TASK DATA:
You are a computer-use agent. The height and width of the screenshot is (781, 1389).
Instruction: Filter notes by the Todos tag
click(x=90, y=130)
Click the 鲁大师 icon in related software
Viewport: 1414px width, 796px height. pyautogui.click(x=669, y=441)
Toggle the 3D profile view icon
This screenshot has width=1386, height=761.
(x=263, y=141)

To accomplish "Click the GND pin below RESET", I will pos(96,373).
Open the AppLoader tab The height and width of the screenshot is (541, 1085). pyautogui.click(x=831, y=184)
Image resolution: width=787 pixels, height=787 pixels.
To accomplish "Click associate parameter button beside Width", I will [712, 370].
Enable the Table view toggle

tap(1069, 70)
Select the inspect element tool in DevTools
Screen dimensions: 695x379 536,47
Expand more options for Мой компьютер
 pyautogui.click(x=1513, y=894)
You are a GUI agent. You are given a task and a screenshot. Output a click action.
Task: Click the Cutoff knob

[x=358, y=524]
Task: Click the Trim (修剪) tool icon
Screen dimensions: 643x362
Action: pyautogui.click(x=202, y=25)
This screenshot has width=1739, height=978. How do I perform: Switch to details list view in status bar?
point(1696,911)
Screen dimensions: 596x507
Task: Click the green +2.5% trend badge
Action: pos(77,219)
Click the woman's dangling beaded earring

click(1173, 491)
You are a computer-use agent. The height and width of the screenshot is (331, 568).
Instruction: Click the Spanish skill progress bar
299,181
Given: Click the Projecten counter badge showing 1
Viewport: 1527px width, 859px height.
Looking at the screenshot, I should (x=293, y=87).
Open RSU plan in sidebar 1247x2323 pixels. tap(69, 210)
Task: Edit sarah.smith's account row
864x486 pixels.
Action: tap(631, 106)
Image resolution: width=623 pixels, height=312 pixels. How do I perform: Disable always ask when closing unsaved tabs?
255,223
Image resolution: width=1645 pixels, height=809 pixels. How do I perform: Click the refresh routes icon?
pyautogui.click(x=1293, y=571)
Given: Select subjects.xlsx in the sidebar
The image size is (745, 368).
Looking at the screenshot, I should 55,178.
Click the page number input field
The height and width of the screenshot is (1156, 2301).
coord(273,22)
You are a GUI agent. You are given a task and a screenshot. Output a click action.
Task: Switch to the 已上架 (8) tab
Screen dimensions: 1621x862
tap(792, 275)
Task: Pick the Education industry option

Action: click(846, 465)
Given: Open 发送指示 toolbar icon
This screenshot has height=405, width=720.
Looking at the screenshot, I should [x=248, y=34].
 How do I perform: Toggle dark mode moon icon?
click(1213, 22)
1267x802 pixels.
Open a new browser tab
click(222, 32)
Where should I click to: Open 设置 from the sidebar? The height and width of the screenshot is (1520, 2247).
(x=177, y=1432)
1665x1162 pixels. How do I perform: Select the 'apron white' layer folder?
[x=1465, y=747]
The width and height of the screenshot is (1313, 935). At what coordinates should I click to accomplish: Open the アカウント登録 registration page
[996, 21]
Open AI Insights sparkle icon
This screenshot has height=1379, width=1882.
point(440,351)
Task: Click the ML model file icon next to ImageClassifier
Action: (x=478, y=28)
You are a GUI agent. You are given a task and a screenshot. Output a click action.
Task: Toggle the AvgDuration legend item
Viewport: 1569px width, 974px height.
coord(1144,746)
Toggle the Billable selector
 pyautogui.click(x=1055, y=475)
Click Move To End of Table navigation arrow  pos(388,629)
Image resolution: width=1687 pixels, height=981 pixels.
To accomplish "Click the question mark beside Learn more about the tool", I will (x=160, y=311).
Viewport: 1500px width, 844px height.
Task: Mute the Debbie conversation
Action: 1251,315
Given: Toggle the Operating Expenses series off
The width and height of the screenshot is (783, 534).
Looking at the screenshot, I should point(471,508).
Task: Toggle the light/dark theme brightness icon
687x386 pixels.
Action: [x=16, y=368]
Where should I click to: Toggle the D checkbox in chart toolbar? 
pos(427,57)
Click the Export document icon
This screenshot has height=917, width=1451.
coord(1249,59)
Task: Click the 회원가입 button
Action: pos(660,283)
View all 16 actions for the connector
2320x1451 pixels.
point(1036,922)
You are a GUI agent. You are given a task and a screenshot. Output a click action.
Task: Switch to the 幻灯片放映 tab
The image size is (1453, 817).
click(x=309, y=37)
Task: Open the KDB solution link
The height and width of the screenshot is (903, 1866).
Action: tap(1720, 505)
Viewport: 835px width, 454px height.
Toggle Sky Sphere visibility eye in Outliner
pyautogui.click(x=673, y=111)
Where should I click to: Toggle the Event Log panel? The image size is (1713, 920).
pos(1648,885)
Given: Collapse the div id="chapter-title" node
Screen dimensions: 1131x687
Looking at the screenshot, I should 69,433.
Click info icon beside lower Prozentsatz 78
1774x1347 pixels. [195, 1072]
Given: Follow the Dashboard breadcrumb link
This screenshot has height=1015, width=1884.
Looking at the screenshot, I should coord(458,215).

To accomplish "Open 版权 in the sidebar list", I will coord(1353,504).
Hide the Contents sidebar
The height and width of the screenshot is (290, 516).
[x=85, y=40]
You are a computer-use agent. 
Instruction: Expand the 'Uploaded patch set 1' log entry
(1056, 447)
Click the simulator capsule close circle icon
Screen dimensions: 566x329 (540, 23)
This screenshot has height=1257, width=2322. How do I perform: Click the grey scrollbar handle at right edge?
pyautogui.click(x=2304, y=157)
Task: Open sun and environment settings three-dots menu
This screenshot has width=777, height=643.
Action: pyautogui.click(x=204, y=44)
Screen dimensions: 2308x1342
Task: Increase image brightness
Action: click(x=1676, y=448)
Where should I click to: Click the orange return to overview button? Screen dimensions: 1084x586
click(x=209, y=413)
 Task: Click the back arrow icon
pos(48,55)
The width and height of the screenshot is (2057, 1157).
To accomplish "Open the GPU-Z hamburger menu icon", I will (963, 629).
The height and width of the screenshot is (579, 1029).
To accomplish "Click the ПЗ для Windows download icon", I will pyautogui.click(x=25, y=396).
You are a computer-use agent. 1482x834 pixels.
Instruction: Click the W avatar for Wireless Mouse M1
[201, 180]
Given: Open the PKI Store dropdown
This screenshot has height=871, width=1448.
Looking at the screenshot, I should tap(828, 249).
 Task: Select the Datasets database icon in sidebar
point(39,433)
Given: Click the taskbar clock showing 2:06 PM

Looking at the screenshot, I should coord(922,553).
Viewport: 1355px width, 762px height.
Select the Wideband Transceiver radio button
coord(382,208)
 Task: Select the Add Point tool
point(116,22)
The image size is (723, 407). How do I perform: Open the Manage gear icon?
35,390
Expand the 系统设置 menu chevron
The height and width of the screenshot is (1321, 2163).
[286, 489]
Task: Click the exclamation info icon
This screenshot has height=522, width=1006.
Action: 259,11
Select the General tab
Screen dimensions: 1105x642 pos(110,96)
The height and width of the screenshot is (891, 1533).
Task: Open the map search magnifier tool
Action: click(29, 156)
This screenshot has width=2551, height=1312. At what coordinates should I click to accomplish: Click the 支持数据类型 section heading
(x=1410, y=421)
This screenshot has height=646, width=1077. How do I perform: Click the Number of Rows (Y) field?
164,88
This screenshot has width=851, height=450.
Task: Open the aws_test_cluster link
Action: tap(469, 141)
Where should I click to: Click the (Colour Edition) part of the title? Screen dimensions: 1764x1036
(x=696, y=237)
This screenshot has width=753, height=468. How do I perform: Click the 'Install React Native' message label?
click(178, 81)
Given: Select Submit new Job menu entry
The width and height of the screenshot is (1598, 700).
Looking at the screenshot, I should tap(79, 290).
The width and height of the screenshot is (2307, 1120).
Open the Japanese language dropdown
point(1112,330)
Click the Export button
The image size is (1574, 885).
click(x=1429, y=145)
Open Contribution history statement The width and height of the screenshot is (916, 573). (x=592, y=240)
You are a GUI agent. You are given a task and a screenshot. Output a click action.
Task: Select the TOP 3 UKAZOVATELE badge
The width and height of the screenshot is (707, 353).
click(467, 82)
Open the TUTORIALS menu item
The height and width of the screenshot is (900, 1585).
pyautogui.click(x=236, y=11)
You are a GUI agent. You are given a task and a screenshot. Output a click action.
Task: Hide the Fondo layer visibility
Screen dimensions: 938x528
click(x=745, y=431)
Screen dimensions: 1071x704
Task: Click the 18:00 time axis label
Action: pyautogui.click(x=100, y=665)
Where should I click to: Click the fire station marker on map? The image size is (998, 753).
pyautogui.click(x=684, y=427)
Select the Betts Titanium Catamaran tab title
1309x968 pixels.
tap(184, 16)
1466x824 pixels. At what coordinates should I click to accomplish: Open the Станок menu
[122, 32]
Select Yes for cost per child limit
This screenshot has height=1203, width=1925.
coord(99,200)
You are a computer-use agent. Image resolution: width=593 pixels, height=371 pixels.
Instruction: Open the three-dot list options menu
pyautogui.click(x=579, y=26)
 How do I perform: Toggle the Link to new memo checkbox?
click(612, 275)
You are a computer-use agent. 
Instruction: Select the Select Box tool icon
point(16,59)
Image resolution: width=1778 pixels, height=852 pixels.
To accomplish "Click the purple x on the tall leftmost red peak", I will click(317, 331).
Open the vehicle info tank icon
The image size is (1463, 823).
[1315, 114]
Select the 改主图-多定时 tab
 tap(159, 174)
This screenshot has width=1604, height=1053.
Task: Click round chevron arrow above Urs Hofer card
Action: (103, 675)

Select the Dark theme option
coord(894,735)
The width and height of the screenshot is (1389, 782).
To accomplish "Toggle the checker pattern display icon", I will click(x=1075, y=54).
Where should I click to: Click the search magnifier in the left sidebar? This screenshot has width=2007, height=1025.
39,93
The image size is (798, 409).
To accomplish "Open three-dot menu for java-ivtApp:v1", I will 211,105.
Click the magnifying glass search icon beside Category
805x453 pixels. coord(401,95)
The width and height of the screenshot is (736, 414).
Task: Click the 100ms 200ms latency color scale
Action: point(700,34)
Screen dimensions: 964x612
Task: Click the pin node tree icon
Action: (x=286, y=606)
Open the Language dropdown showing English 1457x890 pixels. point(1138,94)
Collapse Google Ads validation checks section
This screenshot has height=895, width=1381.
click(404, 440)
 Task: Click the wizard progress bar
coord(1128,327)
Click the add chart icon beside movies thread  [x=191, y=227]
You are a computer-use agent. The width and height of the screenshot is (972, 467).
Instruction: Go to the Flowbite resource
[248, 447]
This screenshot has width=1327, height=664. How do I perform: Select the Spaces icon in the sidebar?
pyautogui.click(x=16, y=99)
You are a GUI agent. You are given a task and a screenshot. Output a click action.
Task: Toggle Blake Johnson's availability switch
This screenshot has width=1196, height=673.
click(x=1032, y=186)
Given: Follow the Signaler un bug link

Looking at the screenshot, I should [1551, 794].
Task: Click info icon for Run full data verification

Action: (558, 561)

WHAT IS REQUIRED: Copy only this part of the entries above: the line with "Where should I click to: Click the (Colour", the line with "Given: Select Submit new Job menu entry", and the lines between, all exactly as written.

SOLVED PROBLEM:
Where should I click to: Click the (Colour Edition) part of the title? Screen dimensions: 1764x1036
(x=696, y=237)
This screenshot has width=753, height=468. How do I perform: Click the 'Install React Native' message label?
click(178, 81)
Given: Select Submit new Job menu entry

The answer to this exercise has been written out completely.